Top of AVAILABLE DATA

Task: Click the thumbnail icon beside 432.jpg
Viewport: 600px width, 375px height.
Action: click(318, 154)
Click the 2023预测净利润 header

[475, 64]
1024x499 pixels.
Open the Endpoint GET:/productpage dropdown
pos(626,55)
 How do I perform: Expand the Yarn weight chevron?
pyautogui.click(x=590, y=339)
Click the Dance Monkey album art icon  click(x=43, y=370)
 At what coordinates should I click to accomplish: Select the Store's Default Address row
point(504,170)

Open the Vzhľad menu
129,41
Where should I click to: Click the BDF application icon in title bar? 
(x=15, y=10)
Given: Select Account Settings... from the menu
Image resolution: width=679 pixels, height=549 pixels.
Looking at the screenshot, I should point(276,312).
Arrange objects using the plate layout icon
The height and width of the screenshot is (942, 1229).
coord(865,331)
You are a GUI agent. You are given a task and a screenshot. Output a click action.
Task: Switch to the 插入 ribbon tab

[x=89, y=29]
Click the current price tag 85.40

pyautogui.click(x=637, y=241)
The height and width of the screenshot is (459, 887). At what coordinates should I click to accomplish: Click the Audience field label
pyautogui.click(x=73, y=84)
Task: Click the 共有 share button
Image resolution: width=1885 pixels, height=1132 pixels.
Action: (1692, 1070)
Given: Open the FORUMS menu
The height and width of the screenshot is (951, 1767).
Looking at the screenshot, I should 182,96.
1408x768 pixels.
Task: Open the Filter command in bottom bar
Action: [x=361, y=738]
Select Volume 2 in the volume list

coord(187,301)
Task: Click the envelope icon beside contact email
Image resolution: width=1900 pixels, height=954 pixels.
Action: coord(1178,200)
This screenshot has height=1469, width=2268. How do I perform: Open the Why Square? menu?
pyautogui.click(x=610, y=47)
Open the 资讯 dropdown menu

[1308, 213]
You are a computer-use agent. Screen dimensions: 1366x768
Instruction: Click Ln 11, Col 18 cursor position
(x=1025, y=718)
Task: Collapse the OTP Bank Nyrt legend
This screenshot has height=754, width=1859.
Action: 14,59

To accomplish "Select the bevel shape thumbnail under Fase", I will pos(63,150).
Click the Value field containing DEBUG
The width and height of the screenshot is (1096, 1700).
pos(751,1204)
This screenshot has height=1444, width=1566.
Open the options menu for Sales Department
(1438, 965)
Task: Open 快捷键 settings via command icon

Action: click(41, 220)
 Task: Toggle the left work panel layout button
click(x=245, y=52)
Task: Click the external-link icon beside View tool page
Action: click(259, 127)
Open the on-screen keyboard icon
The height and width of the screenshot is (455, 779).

Bottom of AVAILABLE DATA

#### [DESCRIPTION OF THE TASK]
Restate word for word only the lines running from the beginning of the data to the line holding "Given: Open the FORUMS menu", both included.

#### [ANSWER AREA]
Task: Click the thumbnail icon beside 432.jpg
Viewport: 600px width, 375px height.
Action: click(318, 154)
Click the 2023预测净利润 header

[475, 64]
1024x499 pixels.
Open the Endpoint GET:/productpage dropdown
pos(626,55)
 How do I perform: Expand the Yarn weight chevron?
pyautogui.click(x=590, y=339)
Click the Dance Monkey album art icon  click(x=43, y=370)
 At what coordinates should I click to accomplish: Select the Store's Default Address row
point(504,170)

Open the Vzhľad menu
129,41
Where should I click to: Click the BDF application icon in title bar? 
(x=15, y=10)
Given: Select Account Settings... from the menu
Image resolution: width=679 pixels, height=549 pixels.
Looking at the screenshot, I should point(276,312).
Arrange objects using the plate layout icon
The height and width of the screenshot is (942, 1229).
coord(865,331)
You are a GUI agent. You are given a task and a screenshot. Output a click action.
Task: Switch to the 插入 ribbon tab

[x=89, y=29]
Click the current price tag 85.40

pyautogui.click(x=637, y=241)
The height and width of the screenshot is (459, 887). At what coordinates should I click to accomplish: Click the Audience field label
pyautogui.click(x=73, y=84)
Task: Click the 共有 share button
Image resolution: width=1885 pixels, height=1132 pixels.
Action: (1692, 1070)
Given: Open the FORUMS menu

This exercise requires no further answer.